The attacks on Hirshman for only focusing on people with “careers” are a bit misplaced. She’s not telling all women how to live; she’s talking specifically to intelligent, college-educated women and letting them know that the choices they make when young are going to have serious repercussions throughout their lives, in ways that don’t fit the idea that all women “can have it all.”

First of all: the phrase “have it all”? Thoughtlessly offensive. It smacks of “having her cake and eating it too,” as though having a family and having a career are a) fundamentally incompatible and b) luxury items, like a beach house and a Rolls-Royce. Does this phrase ever get applied to the opposite gender? Does my husband - who works and yet, miraculously, also has a baby - have it all?

The last thing women need is a self-described feminist (that means pro-woman, in case you are quite understandably confused) telling them that, unless they make the choices she advocates, they’re making the wrong choices. On top of that, she’s effectively dismissing all but the “intelligent, college-educated women” (emphasis mine). I suppose that, societally speaking, the “stupid high-school grads” out there don’t count. Hello - I’ve just been marginalized! Or do I get a partial vote because I’m just now going for my degree?

[…] if you are one of the lucky few women to have the talent and resources to, say, attend Harvard Business School, your “choice” to leave the workforce is not just about your family. It makes boardrooms remain heavily male, which influences corporate policy; it makes businesses less likely to hire women, because why invest in training someone who’s just going to leave in a few years; it makes other women less likely to pursue careers like that, because they won’t have female mentors; and it will reinforce sexist attitudes *within* the elite schools. So while it is easy for stay-at-home moms to get offended and say, who is she to judge me, it is entirely appropriate for asocietal commentator to judge people’s collective choices.

From a sociological standpoint: yes, it does matter when women choose not to work after having children - but only because society considers it to be an invalid career choice.
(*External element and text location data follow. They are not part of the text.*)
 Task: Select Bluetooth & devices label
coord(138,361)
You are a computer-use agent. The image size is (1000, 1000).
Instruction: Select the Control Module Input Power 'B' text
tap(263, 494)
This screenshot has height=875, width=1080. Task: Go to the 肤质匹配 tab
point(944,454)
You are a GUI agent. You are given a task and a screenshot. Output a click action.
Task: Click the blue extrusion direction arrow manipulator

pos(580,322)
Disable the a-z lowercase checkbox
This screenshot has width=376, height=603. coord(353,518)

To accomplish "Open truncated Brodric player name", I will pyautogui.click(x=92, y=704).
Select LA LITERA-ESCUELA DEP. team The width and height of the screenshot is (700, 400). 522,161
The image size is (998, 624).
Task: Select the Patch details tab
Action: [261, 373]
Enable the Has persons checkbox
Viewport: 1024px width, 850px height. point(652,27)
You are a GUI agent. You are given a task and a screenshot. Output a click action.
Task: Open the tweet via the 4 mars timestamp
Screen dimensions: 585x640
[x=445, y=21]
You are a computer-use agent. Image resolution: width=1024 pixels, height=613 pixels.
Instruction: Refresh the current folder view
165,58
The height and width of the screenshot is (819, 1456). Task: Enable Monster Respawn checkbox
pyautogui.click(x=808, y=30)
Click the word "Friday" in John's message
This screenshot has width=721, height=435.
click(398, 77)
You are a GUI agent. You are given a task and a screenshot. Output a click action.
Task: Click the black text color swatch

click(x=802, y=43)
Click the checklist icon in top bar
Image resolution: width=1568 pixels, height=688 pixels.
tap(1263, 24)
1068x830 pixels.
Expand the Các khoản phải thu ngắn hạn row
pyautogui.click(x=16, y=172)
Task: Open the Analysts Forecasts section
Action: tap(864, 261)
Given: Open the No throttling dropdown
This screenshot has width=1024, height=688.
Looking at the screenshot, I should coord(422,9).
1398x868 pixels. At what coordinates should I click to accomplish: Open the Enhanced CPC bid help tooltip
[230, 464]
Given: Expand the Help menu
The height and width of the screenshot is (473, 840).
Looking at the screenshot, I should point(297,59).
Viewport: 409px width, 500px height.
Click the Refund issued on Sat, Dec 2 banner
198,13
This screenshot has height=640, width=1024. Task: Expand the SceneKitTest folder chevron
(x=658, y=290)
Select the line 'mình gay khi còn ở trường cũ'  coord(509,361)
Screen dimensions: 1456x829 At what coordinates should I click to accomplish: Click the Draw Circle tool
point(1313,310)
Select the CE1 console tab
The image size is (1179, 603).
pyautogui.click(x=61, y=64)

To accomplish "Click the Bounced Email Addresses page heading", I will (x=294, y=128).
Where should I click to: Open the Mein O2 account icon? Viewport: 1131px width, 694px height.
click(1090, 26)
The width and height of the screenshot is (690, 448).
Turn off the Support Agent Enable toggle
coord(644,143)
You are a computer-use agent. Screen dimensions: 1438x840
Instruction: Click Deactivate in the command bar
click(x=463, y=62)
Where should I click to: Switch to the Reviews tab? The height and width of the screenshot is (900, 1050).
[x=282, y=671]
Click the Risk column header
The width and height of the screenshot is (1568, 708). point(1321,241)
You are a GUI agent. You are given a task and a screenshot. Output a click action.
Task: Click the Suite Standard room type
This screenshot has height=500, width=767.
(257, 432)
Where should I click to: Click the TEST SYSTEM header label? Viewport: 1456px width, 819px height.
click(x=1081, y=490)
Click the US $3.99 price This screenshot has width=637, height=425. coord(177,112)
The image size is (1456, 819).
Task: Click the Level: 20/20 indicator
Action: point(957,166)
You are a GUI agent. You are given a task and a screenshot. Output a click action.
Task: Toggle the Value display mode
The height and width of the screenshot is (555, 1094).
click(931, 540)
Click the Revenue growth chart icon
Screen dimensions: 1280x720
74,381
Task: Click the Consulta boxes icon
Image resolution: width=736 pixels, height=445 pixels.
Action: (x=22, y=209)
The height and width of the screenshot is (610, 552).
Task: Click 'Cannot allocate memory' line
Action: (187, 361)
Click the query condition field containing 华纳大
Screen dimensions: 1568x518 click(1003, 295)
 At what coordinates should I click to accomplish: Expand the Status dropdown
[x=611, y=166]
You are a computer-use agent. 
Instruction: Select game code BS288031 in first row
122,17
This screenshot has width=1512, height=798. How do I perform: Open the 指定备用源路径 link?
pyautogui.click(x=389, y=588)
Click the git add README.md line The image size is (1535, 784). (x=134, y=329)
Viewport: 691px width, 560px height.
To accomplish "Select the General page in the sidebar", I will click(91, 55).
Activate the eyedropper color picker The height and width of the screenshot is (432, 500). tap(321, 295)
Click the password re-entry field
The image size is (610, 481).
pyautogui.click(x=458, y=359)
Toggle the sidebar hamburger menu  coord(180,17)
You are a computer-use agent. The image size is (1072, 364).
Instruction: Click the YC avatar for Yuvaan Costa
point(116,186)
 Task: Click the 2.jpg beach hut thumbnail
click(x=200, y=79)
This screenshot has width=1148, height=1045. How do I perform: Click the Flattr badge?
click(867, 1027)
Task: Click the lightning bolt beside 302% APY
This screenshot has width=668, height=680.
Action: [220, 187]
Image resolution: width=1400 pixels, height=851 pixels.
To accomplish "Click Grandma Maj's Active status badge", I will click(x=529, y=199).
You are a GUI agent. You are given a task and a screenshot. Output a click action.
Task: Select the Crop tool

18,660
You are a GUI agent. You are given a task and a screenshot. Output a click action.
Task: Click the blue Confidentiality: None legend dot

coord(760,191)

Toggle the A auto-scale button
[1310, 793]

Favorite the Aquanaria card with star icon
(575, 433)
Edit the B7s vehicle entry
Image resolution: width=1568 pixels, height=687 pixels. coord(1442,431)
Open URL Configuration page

Who supports the marginalization of stay at home moms? Why, you do, Ms. Hirshman!

Someone is either tolerant of other people’s choices or intolerant. Hirshman is openly advocating taking a critical approach to the way some people choose to live their lives. As if she were in a better position to judge what other people should or should not do.

Amen. The point of having a choice about whether or not to work after having a baby is just that: to have a choice.

And, by the way? That last quote was from a stay at home dad.